‘Argo’: La tensión hecha película

Las críticas de Óscar M.: Argo
Las películas “basadas en hechos reales” (que parecen ser un subgénero dentro del cine) no suelen contar con mi beneplácito, es muy arriesgado que una historia con base real quede realista en pantalla.
Y es algo que puede resultar irónico, pero los guiones de este tipo de producciones suelen ir por caminos sensibleros y efectistas o, por el contrario, los guionistas caen en el error de magnificar todo lo sucedido, hasta convertirlo en un relato de ciencia-ficción.

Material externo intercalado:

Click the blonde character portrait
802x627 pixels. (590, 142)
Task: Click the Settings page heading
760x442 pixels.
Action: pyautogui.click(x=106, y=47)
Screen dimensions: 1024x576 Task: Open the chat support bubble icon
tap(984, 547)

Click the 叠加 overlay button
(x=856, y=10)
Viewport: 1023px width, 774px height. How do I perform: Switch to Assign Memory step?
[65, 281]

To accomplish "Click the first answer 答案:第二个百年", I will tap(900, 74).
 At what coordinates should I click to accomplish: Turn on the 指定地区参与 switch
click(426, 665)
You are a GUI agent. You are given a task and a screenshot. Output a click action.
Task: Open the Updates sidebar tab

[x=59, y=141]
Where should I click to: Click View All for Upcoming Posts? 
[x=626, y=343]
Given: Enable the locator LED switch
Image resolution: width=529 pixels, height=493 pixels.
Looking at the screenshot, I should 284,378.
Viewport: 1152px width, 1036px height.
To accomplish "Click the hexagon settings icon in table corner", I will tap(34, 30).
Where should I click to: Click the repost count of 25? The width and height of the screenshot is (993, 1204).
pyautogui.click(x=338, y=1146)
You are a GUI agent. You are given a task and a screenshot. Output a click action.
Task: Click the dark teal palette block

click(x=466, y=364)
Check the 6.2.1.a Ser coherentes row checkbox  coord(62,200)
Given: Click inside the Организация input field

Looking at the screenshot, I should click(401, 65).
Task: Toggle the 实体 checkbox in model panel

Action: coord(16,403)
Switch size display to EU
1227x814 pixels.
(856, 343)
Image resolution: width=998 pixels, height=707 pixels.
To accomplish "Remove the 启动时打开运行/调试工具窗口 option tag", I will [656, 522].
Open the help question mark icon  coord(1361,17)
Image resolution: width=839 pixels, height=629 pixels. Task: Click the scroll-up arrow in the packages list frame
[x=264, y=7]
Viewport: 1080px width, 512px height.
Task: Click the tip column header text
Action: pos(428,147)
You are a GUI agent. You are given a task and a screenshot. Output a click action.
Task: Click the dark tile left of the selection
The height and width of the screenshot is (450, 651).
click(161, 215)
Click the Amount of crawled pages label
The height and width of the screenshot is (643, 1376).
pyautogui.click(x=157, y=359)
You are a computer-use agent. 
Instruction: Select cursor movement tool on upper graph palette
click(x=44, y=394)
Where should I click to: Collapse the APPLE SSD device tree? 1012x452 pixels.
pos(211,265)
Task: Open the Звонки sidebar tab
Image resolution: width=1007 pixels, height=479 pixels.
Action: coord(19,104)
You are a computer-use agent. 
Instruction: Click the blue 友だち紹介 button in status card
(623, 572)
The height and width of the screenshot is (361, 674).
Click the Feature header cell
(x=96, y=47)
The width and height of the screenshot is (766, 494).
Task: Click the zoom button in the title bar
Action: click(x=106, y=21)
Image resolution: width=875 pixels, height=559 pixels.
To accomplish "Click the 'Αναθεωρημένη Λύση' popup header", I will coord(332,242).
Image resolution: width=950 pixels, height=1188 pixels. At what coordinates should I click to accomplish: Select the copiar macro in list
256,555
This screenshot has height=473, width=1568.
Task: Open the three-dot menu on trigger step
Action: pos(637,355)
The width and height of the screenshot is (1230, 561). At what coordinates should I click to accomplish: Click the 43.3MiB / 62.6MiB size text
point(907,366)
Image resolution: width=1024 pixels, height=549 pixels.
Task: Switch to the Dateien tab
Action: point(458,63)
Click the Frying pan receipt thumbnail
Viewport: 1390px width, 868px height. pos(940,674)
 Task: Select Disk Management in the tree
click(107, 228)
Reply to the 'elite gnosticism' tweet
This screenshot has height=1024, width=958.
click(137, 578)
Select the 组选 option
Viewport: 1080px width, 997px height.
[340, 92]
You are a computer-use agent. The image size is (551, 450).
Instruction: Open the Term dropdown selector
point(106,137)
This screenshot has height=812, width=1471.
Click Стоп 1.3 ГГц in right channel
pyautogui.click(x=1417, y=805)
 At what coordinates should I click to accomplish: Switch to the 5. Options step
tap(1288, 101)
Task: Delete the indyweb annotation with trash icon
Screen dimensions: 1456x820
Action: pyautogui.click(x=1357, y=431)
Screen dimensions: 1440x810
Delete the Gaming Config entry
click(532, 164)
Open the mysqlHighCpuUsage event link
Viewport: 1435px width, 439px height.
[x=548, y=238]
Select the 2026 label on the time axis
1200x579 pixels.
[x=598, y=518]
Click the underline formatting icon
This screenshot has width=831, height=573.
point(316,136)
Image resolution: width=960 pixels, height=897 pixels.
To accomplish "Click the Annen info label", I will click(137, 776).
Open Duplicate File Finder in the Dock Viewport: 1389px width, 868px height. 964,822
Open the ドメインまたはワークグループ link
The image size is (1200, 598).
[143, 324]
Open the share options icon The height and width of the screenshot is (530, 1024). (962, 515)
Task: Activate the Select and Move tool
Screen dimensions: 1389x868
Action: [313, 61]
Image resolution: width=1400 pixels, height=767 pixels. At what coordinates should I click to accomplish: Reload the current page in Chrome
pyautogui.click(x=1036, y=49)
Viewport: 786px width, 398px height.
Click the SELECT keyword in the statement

Argo esquiva con bastante soltura ambas posibilidades y se establece como una de las mejores películas con base real que se hayan podido ver. Recurre hábilmente a imágenes de archivo, que intercala con el metraje ficticio, y reproduce escenas con una verosimilitud destacable.
Esta fidelidad a los acontecimientos, personajes, situaciones y lugares eleva la calidad de la película, introduciendo al espectador en una historia que acaba por engullirlo y mantenerlo en tensión durante la mayor parte de la duración de la misma.
Tras una extensa introducción histórica (tan necesaria como realista, a pesar de los destacados errores en los nombres de los personajes), la apabullante escena inicial es desconcertante y agobiante, como la propia situación que recrea, lo cual da pistas al espectador de por dónde va a desarrollarse el guión.
Sobre todo hay que destacar el desmesurado trabajo de producción, ambientación y montaje, resultando absolutamente creíbles los decorados y la caracterización de los personajes, reforzando el trabajo de los actores, su credibilidad y realismo en pantalla, que llega hasta el límite de cambiar el logo de Warner Bros.
Ben Affleck ha sabido transmitir magistralmente la angustia y el desasosiego de los personajes a través de escenas sencillas (de diálogo o de acción) y sin recurrir a situaciones manidas con pistolas apuntando a cabezas o explosiones de por medio.
El guión se permite el lujo de criticar el sistema político americano y, muy de pasada, el sistema de producción de películas de Hollywood, usando divertidos golpes de efecto cómicos (incluido el propio cartel de Hollywood, fielmente destruido) relaja la tensión entra algunas escenas que harán que el espectador contenga hasta la respiración.
Sin embargo, el tramo final (una vez concluida la historia) se convierte en un ejercicio de auto-onanismo americano (incluso se cometen errores poco fieles a la historia) y la película cae en la sensiblería incongruente, incoherente y poco apropiada dada la trayectoria de la película.
En los títulos de créditos finales hay una de cal y otra de arena: por una parte no falta, como en toda película “basada en hechos reales”, el aburrido (aunque evidentemente necesario) texto relatando el futuro de los personajes; por otra, la recopilación de fotografías reales de los personajes y las situaciones comparadas con los actores o las escenas mostradas en la película, realzando positivamente el trabajo de producción.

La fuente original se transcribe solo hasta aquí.